Molecular characterization of HIV-1 viral protein R (VPR) cell cycle arrest and cytopathicity

Despite continuing advances in our understanding of AIDS pathogenesis, the mechanism of CD4(+) T-cell depletion in HIV-1-infected individuals remains unknown. The HIV-1 Vpr accessory protein has been reported to cause cell death, as well as enhance transcriptional activity of the proviral long terminal repeat, target the pre-integration complex to the nucleus, and arrest cells in the G2/M phase. The studies presented in this doctoral thesis tested the hypothesis that Vpr mediates HIV-1 cytopathicity, and aimed to determine the importance of its diverse biological functions in cell killing. Human CD4(+) T-cells were experimentally transfected, infected with virions to deliver Vpr proteins, or infected with HIV-1 encoding mutant Vpr.

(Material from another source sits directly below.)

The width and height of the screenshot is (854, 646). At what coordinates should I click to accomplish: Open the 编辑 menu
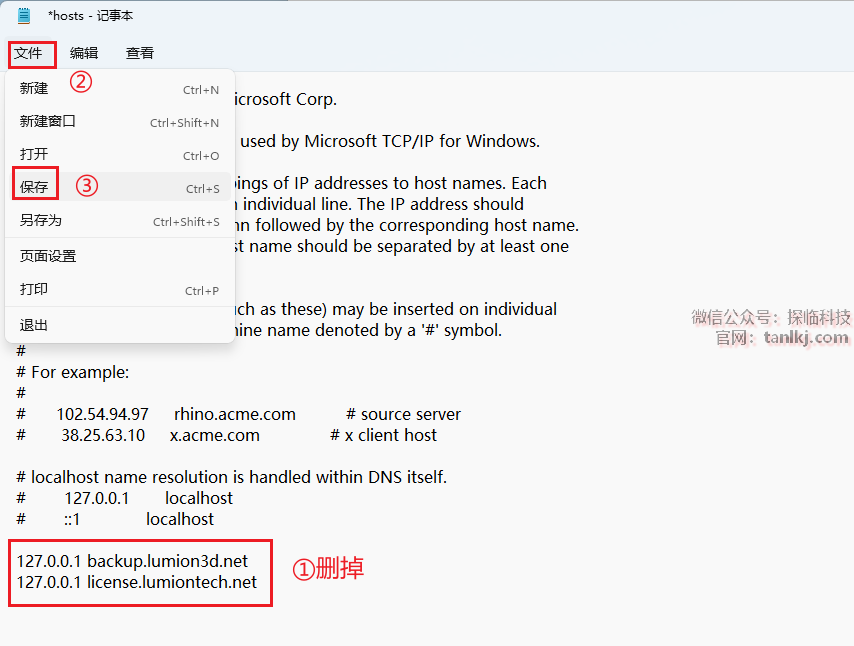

HIV-1 cytopathicity was significantly reduced in the absence of Vpr, although infected cells still accumulated in G2/M. Vpr was toxic by itself as well, causing necrotic cell death, which correlated with G2/M arrest induction but not nuclear localization or self-association of Vpr. Mutation of hydrophobic residues on the surface of Vpr's third alpha-helix to glutamic acid disrupted all of these properties, implicating this region in multiple Vpr functions. G2/M arrest by Vpr depended in part on the scaffold protein, 14-3-3. Furthermore, biochemical characterization of cell cycle regulatory protein-protein interactions during Vpr G2/M arrest indicated a significant increase in Cdk1, CyclinB1, and Cdc25C binding to 14-3-3, in conjunction with Vpr. However, the impact of whole virus infection on these interactions was less clear, although centrosomal proteins consistently decreased in association with 14-3-3. Surprisingly, the G2/M arrest was not required for HIV-1-infected cell death, as drug-induced G1 blockade could not protect against HIV-1 cytopathicity. Furthermore, blocking infected cells in either G1 or G2/M in trans increased viral protein expression of a cell cycle arrest mutant strain of HIV-1, which correlated with reversion to a cytopathic infection. Together these results indicate that Vpr is a lethal component of HIV-1 and compromises cell viability through both cell cycle dysregulation and enhancement of HIV-1 proviral expression.